Required action:
Could you write out, exactly as they stand, only the lines in the listing below from the line with "The width and height of the screenshot is (1004, 1204)." to the line with "red pitch number", both ends included, without the pictures?

Exercise input:
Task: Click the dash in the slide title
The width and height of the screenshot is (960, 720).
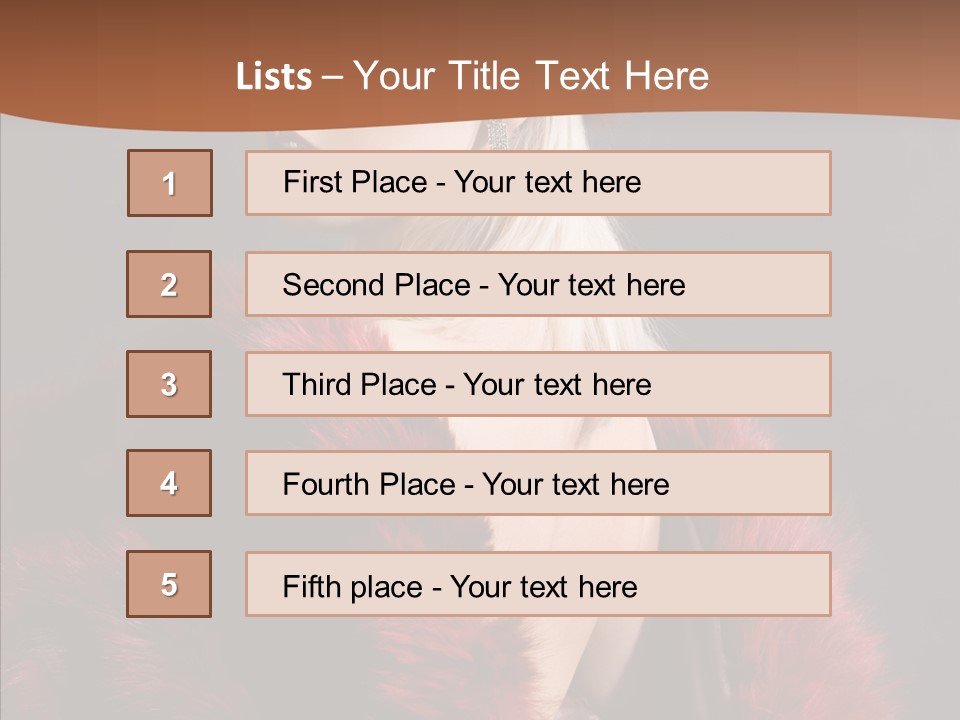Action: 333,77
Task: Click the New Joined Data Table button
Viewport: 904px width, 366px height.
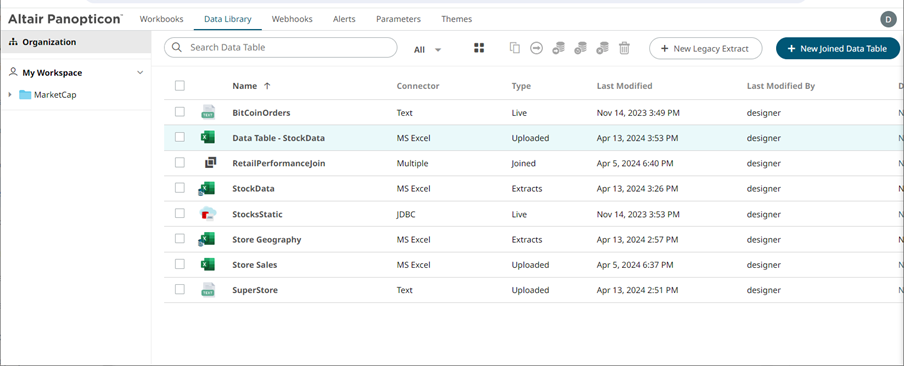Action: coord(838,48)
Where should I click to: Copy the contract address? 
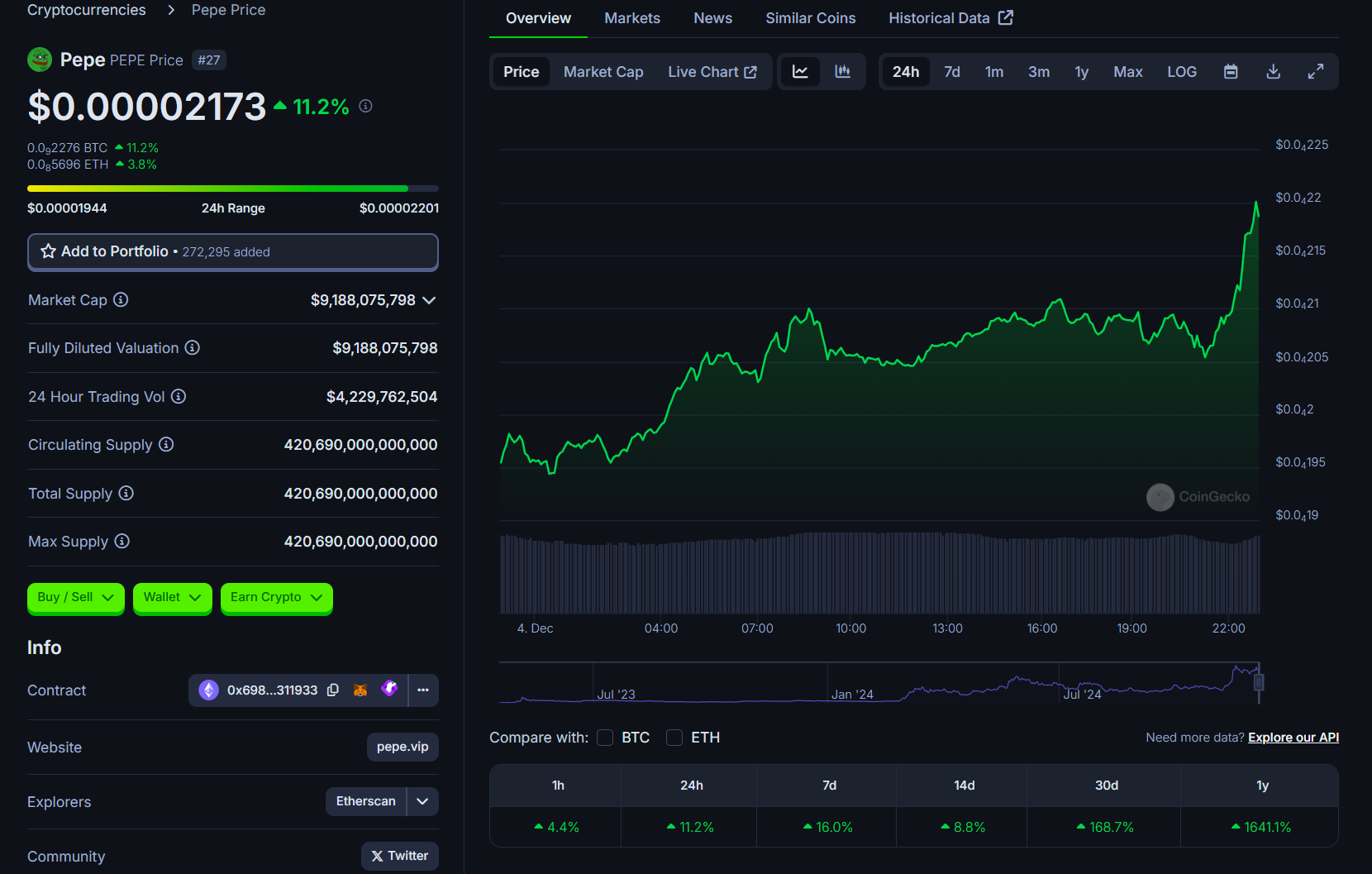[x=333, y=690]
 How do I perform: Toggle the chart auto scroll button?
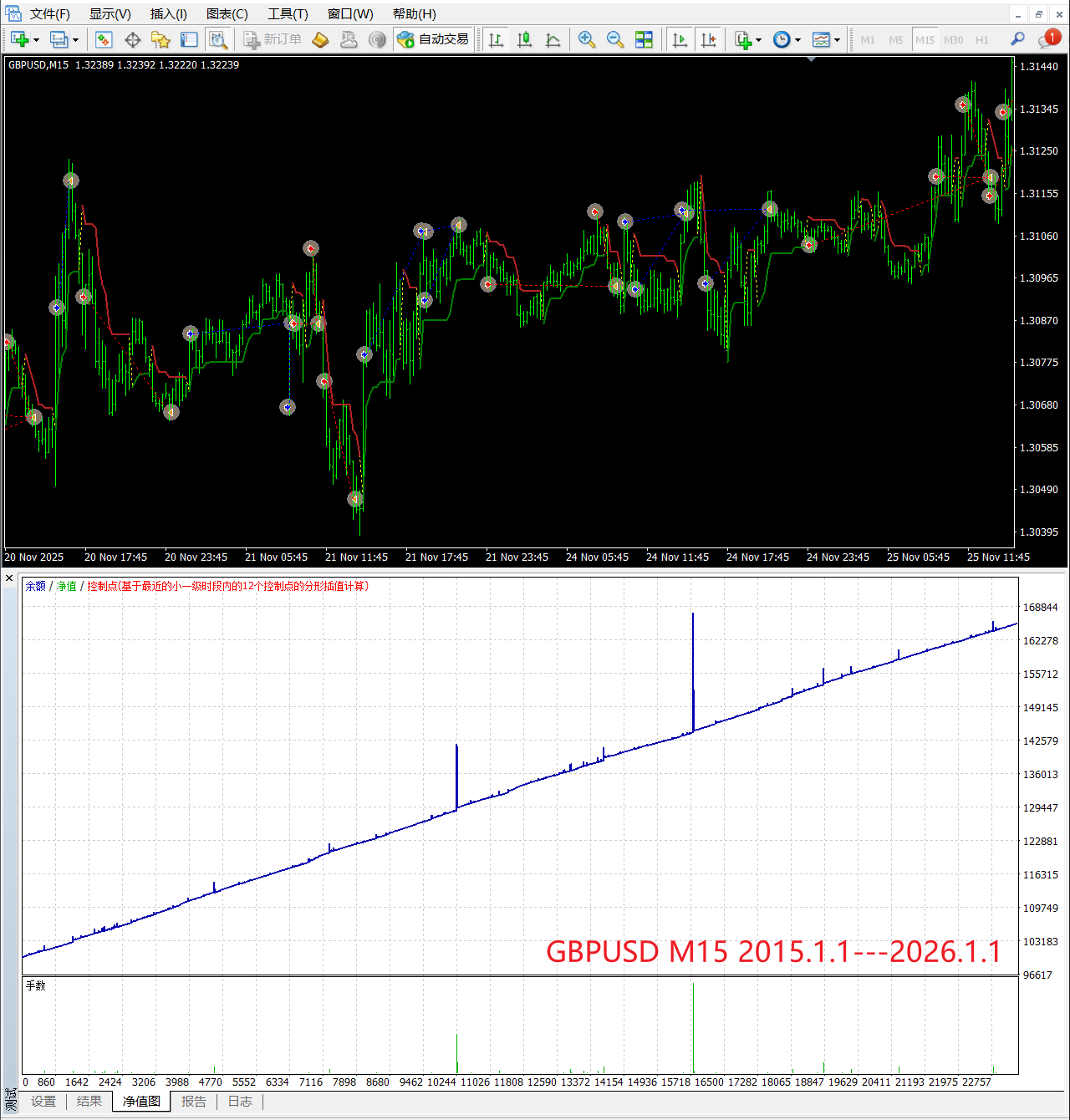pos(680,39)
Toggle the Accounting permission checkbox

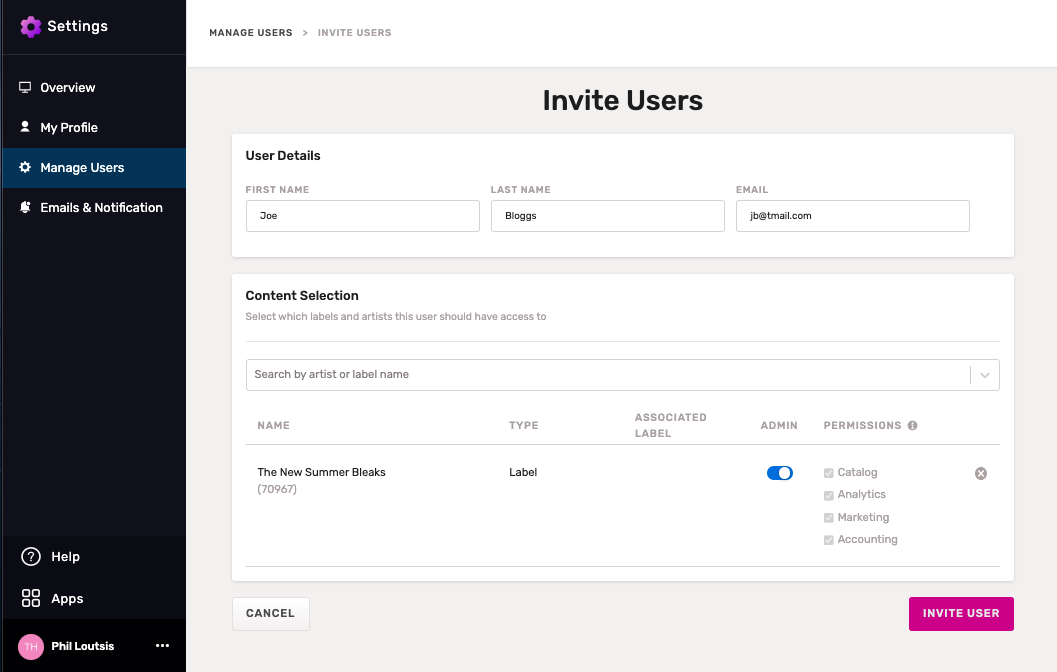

...

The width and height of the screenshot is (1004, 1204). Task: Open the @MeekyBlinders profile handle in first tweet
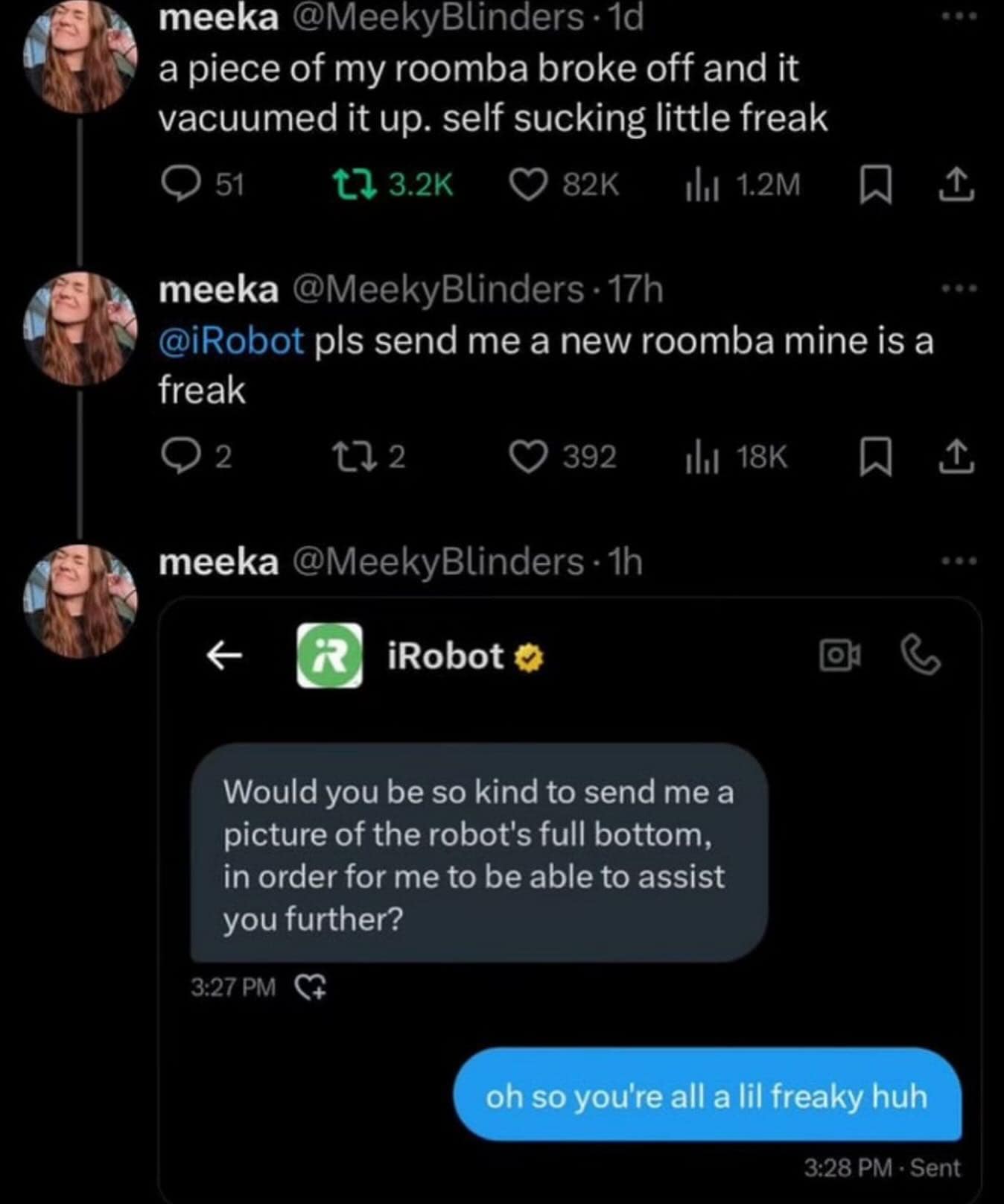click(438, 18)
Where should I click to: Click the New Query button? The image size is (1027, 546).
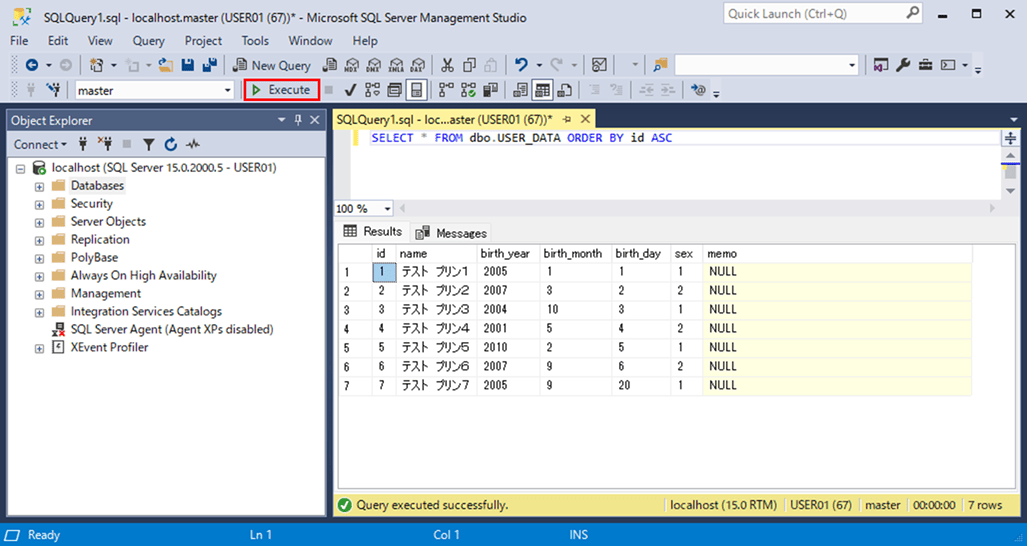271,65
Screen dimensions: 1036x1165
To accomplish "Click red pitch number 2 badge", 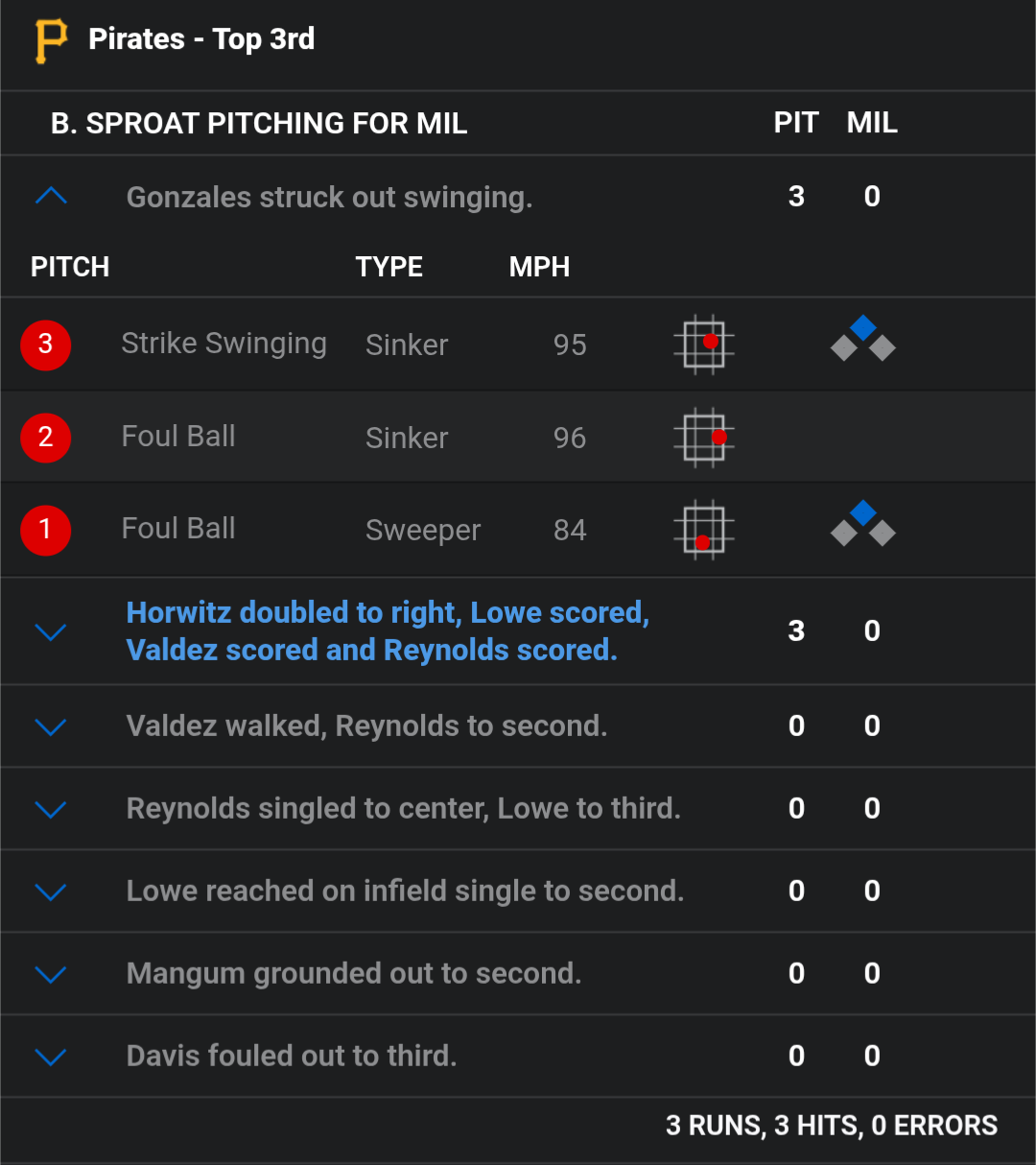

--

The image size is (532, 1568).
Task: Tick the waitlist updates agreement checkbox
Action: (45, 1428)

Your solution:
The width and height of the screenshot is (1004, 1204). Task: Open the @MeekyBlinders profile handle in first tweet
click(438, 18)
Where should I click to: Click the New Query button? The image size is (1027, 546).
271,65
Screen dimensions: 1036x1165
To accomplish "Click red pitch number 2 badge", 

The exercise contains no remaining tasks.